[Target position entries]
***
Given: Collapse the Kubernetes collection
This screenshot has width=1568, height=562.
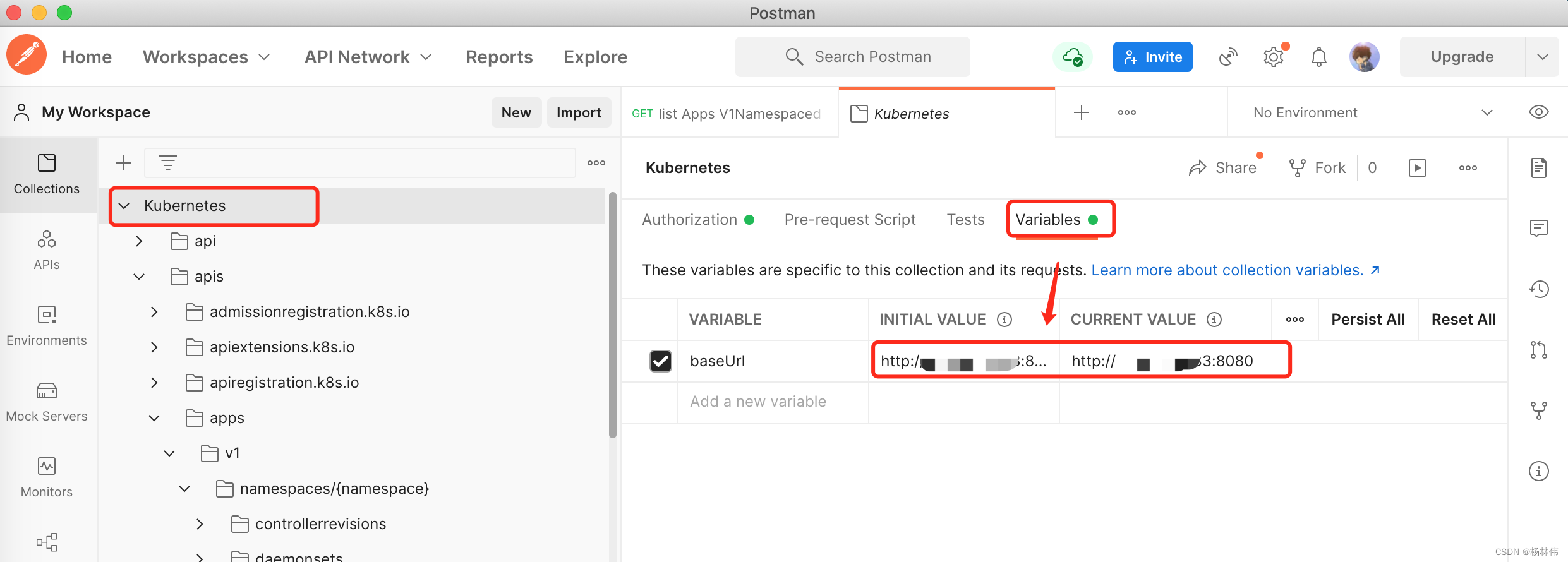Looking at the screenshot, I should coord(124,206).
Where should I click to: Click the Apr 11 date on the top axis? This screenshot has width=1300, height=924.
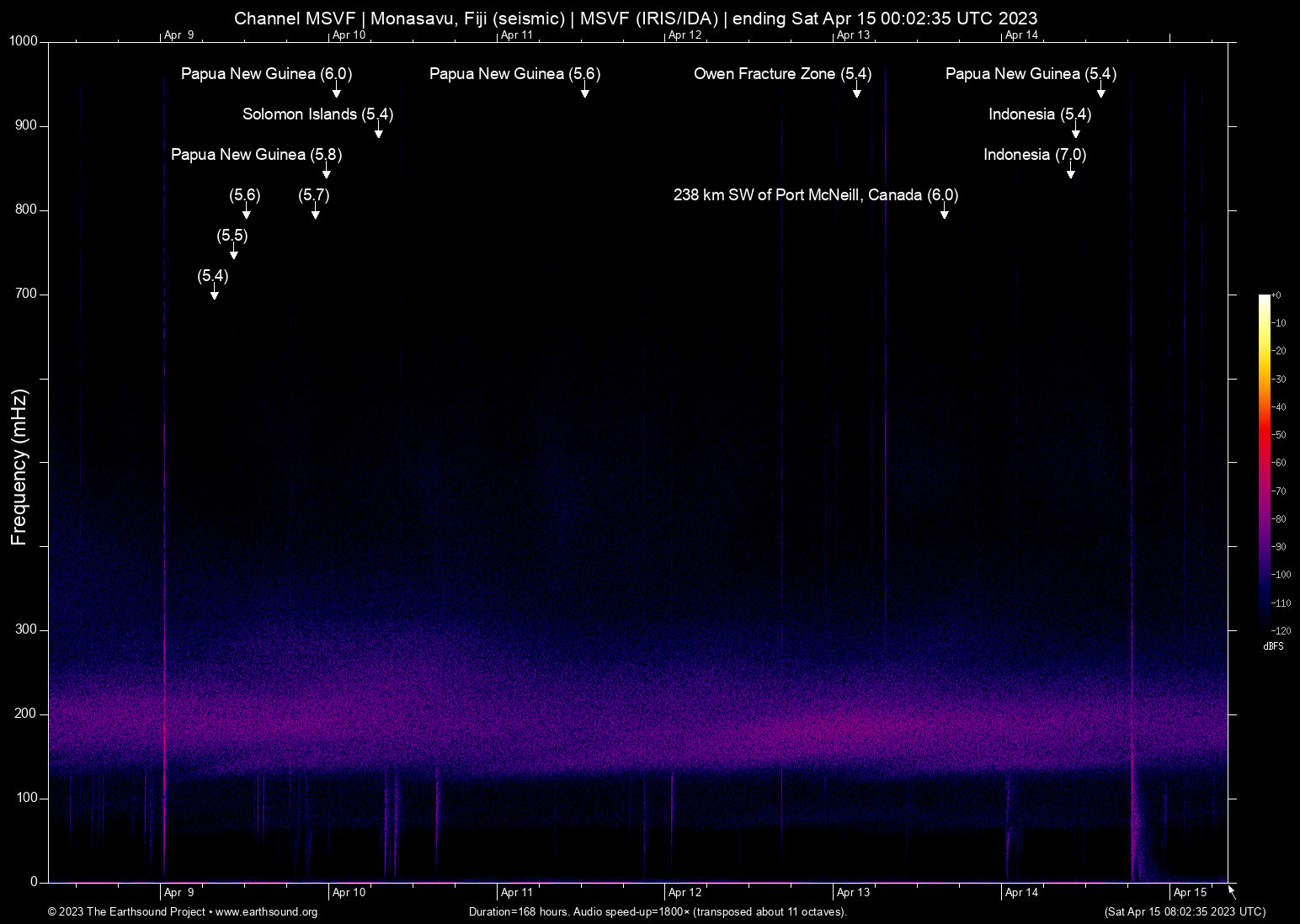tap(516, 35)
***
WHAT THE TASK REQUIRES ▸ Quote every line of the entries above word for word, leaving out the pictures.

TASK ANSWER ▸
Given: Collapse the Kubernetes collection
This screenshot has width=1568, height=562.
Looking at the screenshot, I should coord(124,206).
Where should I click to: Click the Apr 11 date on the top axis? This screenshot has width=1300, height=924.
tap(516, 35)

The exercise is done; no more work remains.